Quando se termina uma bela escultura, surge, a partir do momento da obra acabada, a responsabilidade de zelar-se por ela, protegendo-a da ação do tempo, da natureza e suas variantes (in) previsíveis, assim como dos desastrados que podem, num tropeço, quebrá-la. Precisa-se proteger a obra. Da mesma forma como Deus fez com Adão (???). Há muitos exemplos de responsabilidade advinda por se produzir beleza. Por exemplo, uma mulher que “decida” ser bonita jamais suportará assistir com resignação a perda da beleza diante do espelho. E quanto aos belos momentos de “amor” entre um homem e uma mulher que resultam em filhos que necessitarão de seus cuidados pelo resto da vida, provavelmente? Cuidar de filhos não é exatamente uma atitude contemplativa do belo. Contemplar a beleza da paternidade ou maternidade não ajuda muito quando o assunto é a proteção da prole. Criar filhos atinge níveis “estéticos” que estão para além do belo e do feio, se é que me entendem.
(Parêntese importante. Quando eu era pequeno e perguntava à minha mãe sobre os bebês, ela respondia: “é assim, meu filho, quando um homem e uma mulher se amam muito nasce um filho”. Esta foi, portanto – e posso garantir isso –, a primeira explicação que recebi sobre a origem dos bebês. Quer saber? Sou grato a minha mãe pela explicação. A ausência de beleza que presenciei depois disso, com o reconhecimento da realidade, não deixou, contudo, de ser um choque)
E há os apaixonados por pessoas (e coisas) com os quais não se poderá conviver. Coisas que estão no cinema, nas revistas, na televisão ou na casa dos outros. A beleza almejada está lá. O “start” da admiração foi dado dentro da tua cabeça. No entanto, aquela ou aquele que é objeto de tua admiração não necessita da tua contemplação. Não da tua. Neste caso, talvez a solução seja inventar novas belezas para se admirar. E, assim, construir novos problemas. E novas belas soluções... É claro que se começarmos a pensar que tudo é belo, daqui a pouco vamos viver num lixão comendo restos e vestindo trapos e achar aquilo bonito.

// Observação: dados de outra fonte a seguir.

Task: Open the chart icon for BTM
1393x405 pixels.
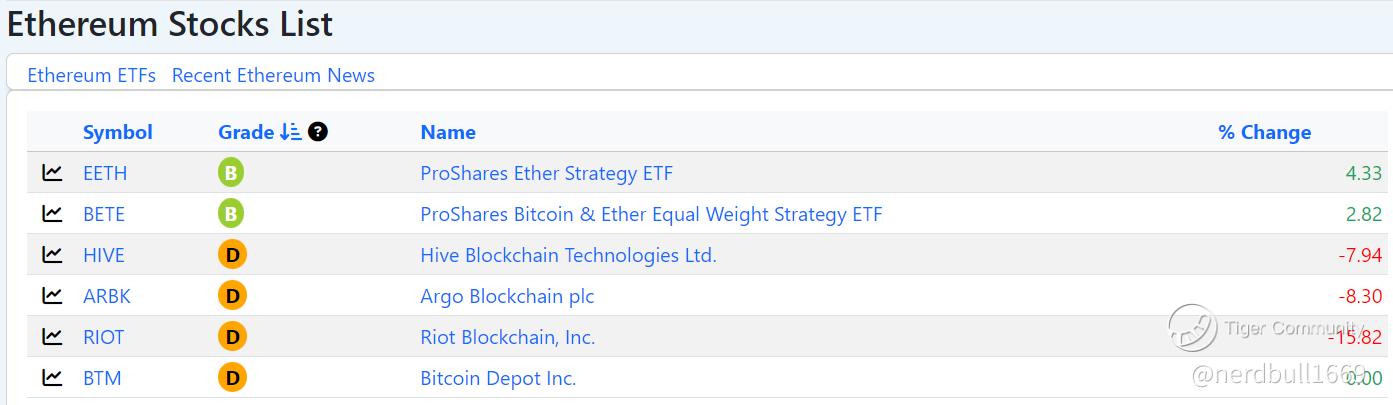Action: coord(52,378)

Em nossa sociedade do consumo, certas belezas têm seu preço. Aliás, transformaram a beleza em mercadoria. Ou será que teria sido sempre desta forma? Acho agora que sim, pensando historicamente. Beleza... Liberdade... Poder... Como poder e liberdade são coisas que se complementam e se necessitam, a posse da beleza, não raro, requer poder de compra, poder político e todos seus afins. Dinheiro e poder protegem e trazem felicidade. A minha solução para uma vida feliz deve, portanto, passar pelo entendimento de que não há “o poder”, como todos conhecemos e que está junto da grana, mas há, sim, outras formas de poder. Resta-me – filho da classe não-burguesa – a apropriação desse tipo de poder que não precisa de papéis-moeda, e, assim, conquistar as belezas da Terra, que por direito de cidadão do mundo, me pertencem. As belezas do mundo físico, das crianças, mulheres, amigos, pés de figo e panapanás. Conquistá-las, não para que sejam de minha propriedade, mas que o gozo da beleza que de tudo emana me seja permitido. Isso enquanto a revolução não vem. E, cá entre nós, felicidade e beleza são coisas para serem sentidas, não ditas.